# Custom wording in display area?



## sharkbite1979 (Nov 25, 2005)

How do you get a custom word or saying to appear in the main window for the information display area? I saw a guy that did it here and had it read "Fat Bitch." Can anybody do this, or do you have to get custom dash "tuning?" Thanks! 

Aaron


----------



## RADIO (Jun 30, 2006)

sharkbite1979 said:


> How do you get a custom word or saying to appear in the main window for the information display area? I saw a guy that did it here and had it read "Fat Bitch." Can anybody do this, or do you have to get custom dash "tuning?" Thanks!
> 
> Aaron


FATBITCH was mine, talk to Chris a.k.a.

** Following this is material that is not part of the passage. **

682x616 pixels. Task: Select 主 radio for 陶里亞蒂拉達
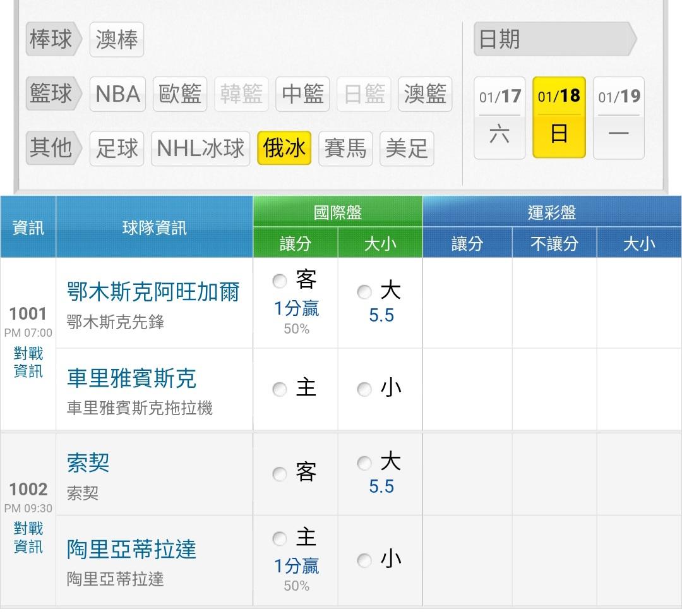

GTPprix here on the board, he's the only one that can do it!:cheers


----------



## 05GTO (Oct 6, 2004)

Send Chris White a PM, he is online now.


----------



## 04GoatBoy (Jun 22, 2006)

...or anyone with a Tech 2. lol.


----------



## fateBlowsUrMind (Jul 3, 2006)

I paid 155$ and had it done in a group of roughly 15 think it was, It might be cheaper if you get 15 or more to pay in full by the due date.., he came down from Michigan? and did it for us Indiana goats this last saturday.. I had < SOURGIRL 2004 > put in my dash =) along with a few other cool things he was able to offer... Holden logo, no more stupid 1-4 shift light and my display is dimmer.. :cool


----------



## RADIO (Jun 30, 2006)

04GoatBoy said:


> ...or anyone with a Tech 2. lol.


Tech 2 won't do it or I wouldn't have paid Chris, would've been cool though.


----------